ZFIN ID: ZDB-PUB-070409-9
Hsp90 Selectively Modulates Phenotype in Vertebrate Development
Yeyati, P.L., Bancewicz, R.M., Maule, J., and van Heyningen, V.
Date: 2007
Source: PLoS Genetics   3(3): e43 (Journal)
Registered Authors: Maule, John, van Heyningen, Veronica, Yeyati, Patricia
Keywords: Embryos, Phenotypes, Eyes, Lens (anatomy), Morpholino, Chaperone proteins, Zebrafish, Drug therapy
MeSH Terms:
  • Animals
  • Animals, Genetically Modified
  • Benzoquinones/pharmacology
  • Dose-Response Relationship, Drug
  • Embryo, Nonmammalian
  • Eye Abnormalities/genetics
  • Female
  • HSP90 Heat-Shock Proteins/antagonists & inhibitors
  • HSP90 Heat-Shock Proteins/physiology*
  • Humans
  • Inheritance Patterns
  • Lactams, Macrocyclic/pharmacology
  • Male
  • Models, Biological
  • Pedigree
  • Phenotype*
  • Time Factors
  • Vertebrates/embryology*
  • Vertebrates/growth & development*
  • Zebrafish/embryology
PubMed: 17397257 Full text @ PLoS Genet.
Compromised heat shock protein 90 (Hsp90) function reveals cryptic phenotypes in flies and plants. These observations were interpreted to suggest that this molecular stress-response chaperone has a capacity to buffer underlying genetic variation. Conversely, the protective role of Hsp90 could account for the variable penetrance or severity of some heritable developmental malformations in vertebrates. Using zebrafish as a model, we defined Hsp90 inhibitor levels that did not induce a heat shock response or perturb phenotype in wild-type strains. Under these conditions the severity of the recessive eye phenotype in sunrise, caused by a pax6b mutation, was increased, while in dreumes, caused by a sufu mutation, it was decreased. In another strain, a previously unobserved spectrum of severe structural eye malformations, reminiscent of anophthalmia, microphthalmia, and nanophthalmia complex in humans, was uncovered by this limited inhibition of Hsp90 function. Inbreeding of offspring from selected unaffected carrier parents led to significantly elevated malformation frequencies and revealed the oligogenic nature of this phenotype. Unlike in Drosophila, Hsp90 inhibition can decrease developmental stability in zebrafish, as indicated by increased asymmetric presentation of anophthalmia, microphthalmia, and nanophthalmia and sunrise phenotypes.
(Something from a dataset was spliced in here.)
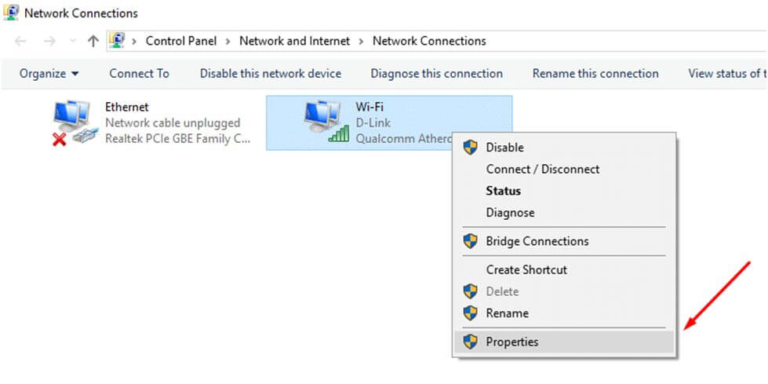Click the Up arrow navigation button
Screen dimensions: 768x384
93,42
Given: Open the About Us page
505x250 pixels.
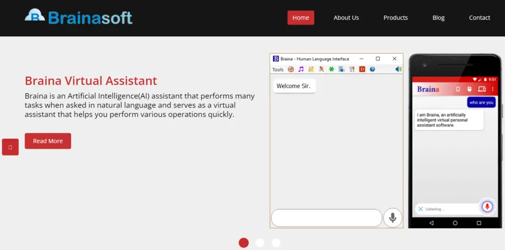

Analysis of the sunrise pax6b mutation suggests a molecular mechanism for the buffering of mutations by Hsp90. The zebrafish studies imply that mild perturbation of Hsp90 function at critical developmental stages may underpin the variable penetrance and expressivity of many developmental anomalies where the interaction between genotype and environment plays a major role.